14. Chief Metropolitan Magistrate or District Magistrate to assist secured creditor in taking possession of secured asset.—
(1) Where the possession of any secured assets is required to be taken by the secured creditor or if any of the secured assets is required to be sold or transferred by the secured creditor under the provisions of this Act, the secured creditor may, for the purpose of taking possession or control of any such secured assets, request, in writing, the Chief Metropolitan Magistrate or the District Magistrate within whose jurisdiction any such secured asset or other documents relating thereto may be situated or found, to take possession thereof, and the Chief Metropolitan Magistrate or as the case may be, the District Magistrate shall, on such request being made to him— (a) take possession of such asset and documents relating thereto; and (b) forward such asset and documents to the secured creditor:
[Provided that any application by the secured creditor shall be accompanied by an affidavit duly affirmed by the authorised officer of the secured creditor, declaring that—
  1. the aggregate amount of financial assistance granted and the total claim of the Bank as on the date of filing the application;
  2.  the borrower has created security interest over various properties and that the Bank or Financial Institution is holding a valid and subsisting security interest over such properties and the claim of the Bank or Financial Institution is within the limitation period;
  3. the borrower has created security interest over various properties giving the details of properties referred to in sub-clause (ii)above;
  4. the borrower has committed default in repayment of the financial assistance granted aggregating the specified amount;
  5. consequent upon such default in repayment of the financial assistance the account of the borrower has been classified as a non-performing asset;
  6. affirming that the period of sixty days notice as required by the provisions of sub-section (2) of section 13, demanding payment of the defaulted financial assistance has been served on the borrower;
  7. the objection or representation in reply to the notice received from the borrower has been considered by the secured creditor and reasons for non-acceptance of such objection or representation had been communicated to the borrower;
  8. the borrower has not made any repayment of the financial assistance in spite of the above notice and the Authorised Officer is, therefore, entitled to take possession of the secured assets under the provisions of sub-section (4) of section 13 read with section 14 of the principal Act;
  9. that the provisions of this Act and the rules made thereunder had been complied with.

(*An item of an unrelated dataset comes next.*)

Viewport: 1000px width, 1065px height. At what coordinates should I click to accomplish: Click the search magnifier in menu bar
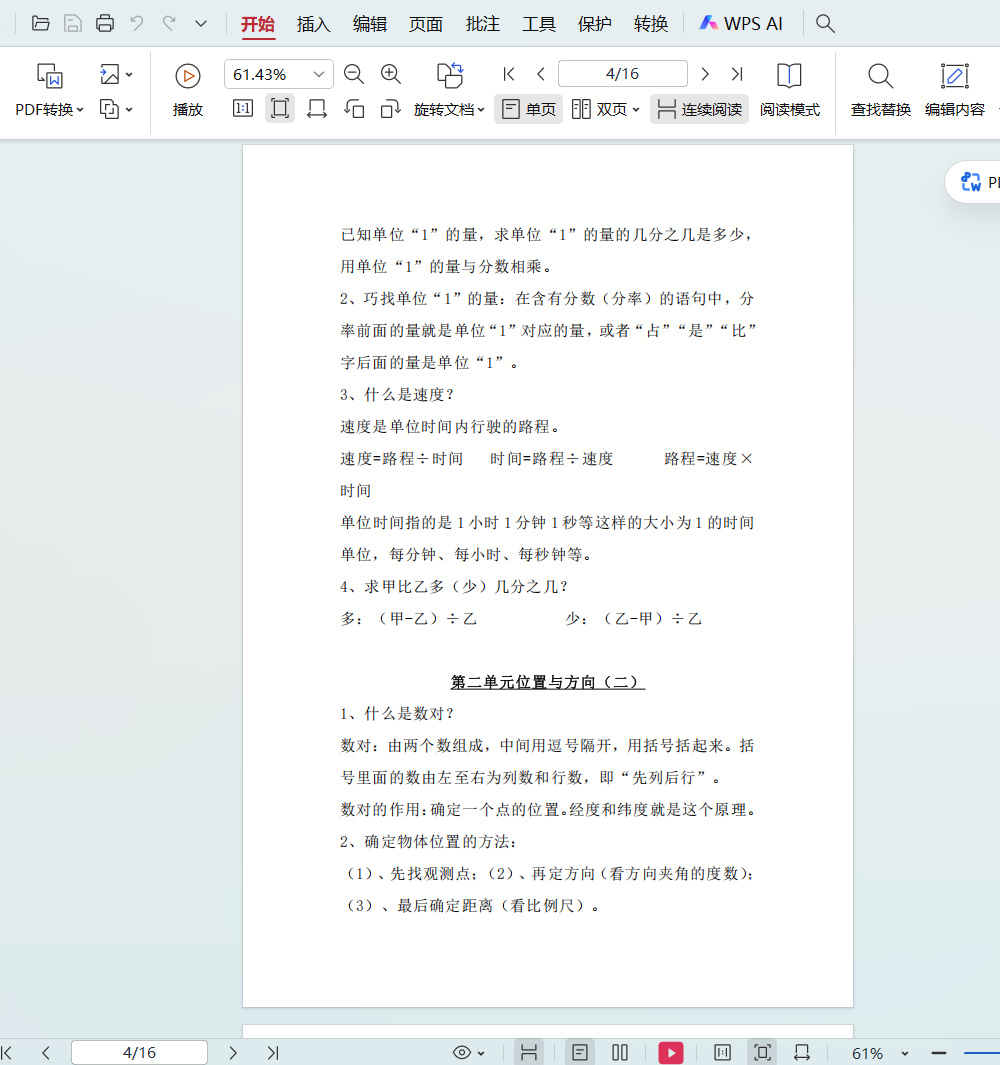(x=825, y=24)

17. Application against measures to recover secured debts.- Any person (including borrower), aggrieved by any of the measures referred to in sub-section (4) of section 13 taken by the secured creditor or his authorised officer under this Chapter,1 [may make an application along with such fee, as may be prescribed,] to the Debts Recovery Tribunal having jurisdiction in the matter within fortyfive days from the date on which such measure had been taken: 2 [Provided that different fees may be prescribed for making the application by the borrower and the person other than the borrower.